Поскольку Стивенсону не удалось заполучить себе в предки шотландского мятежника, ему пришлось довольствоваться отцом и дедом — инженерами, строителями маяков. У него достало ума гордиться ими, хотя то, что он делил свои симпатии между разбойником и людьми, сумевшими благодаря знаниям и силе воли найти достойное дело в жизни, показывает, в какой мере Стивенсон был привержен к искусственной, а подчас и дешевой «романтике ужасов», которая портит некоторые его произведения.
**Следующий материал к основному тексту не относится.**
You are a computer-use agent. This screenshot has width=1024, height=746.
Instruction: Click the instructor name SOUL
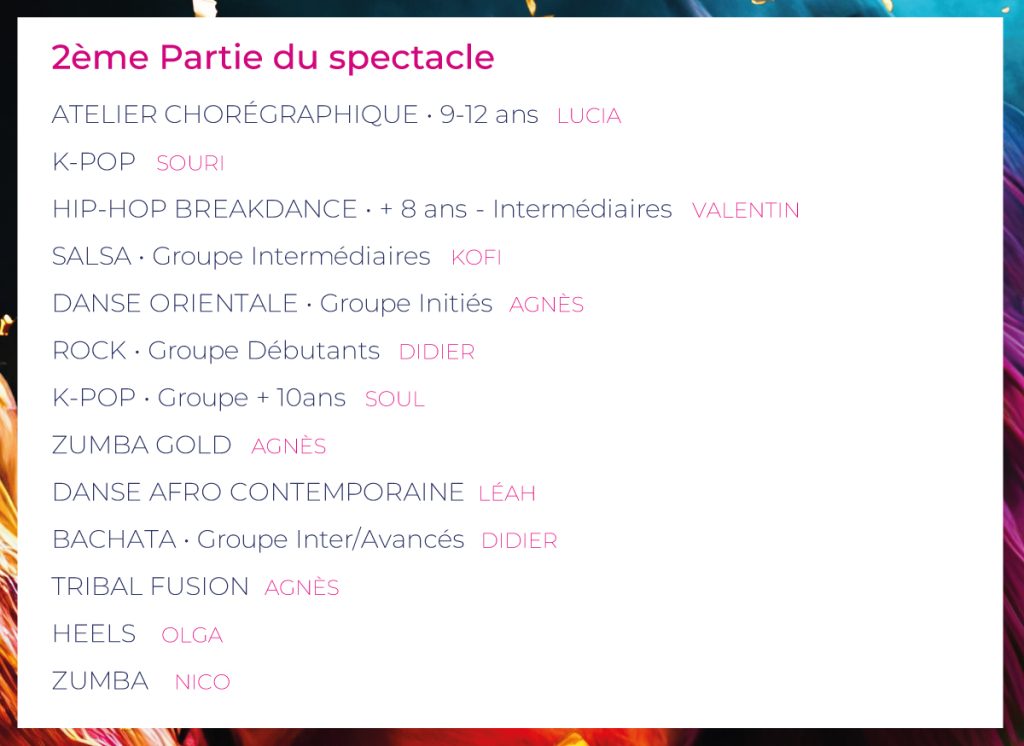pos(394,399)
Переход Стивенсонов от привычной для средней буржуазии коммерции к новому по тем временам инженерному делу, а тем более строительству маяков, вкупе с некоторыми трагическими происшествиями и необычными браками образует любопытную предысторию их литературного потомка.
В конце XVIII столетия жили два брата Стивенсоны, Хью и Аллан; второй из них женился в совсем юном возрасте на некой Джин Лилли, от которой у него был один сын Роберт, родившийся в 1772 году. Братья занимались торговлей в Вест-Индии и оба погибли лет двадцати с небольшим, когда преследовали в открытом море своего компаньона, растратившего все деньги фирмы. Джин с грудным сыном осталась без единого пенни. Как она умудрилась прокормить себя и ребенка, неизвестно, но в 1787 году она снова вышла замуж за жителя Эдинбурга, Томаса Смита, который занимался осветительным делом. За год до того Томас Смит получил должность инженера в только что созданном Управлении Северными огнями (иначе говоря, маяками и буями) и заменил употреблявшиеся ранее угольные светильники керосиновыми лампами с отражателями, которые сам же изобрел.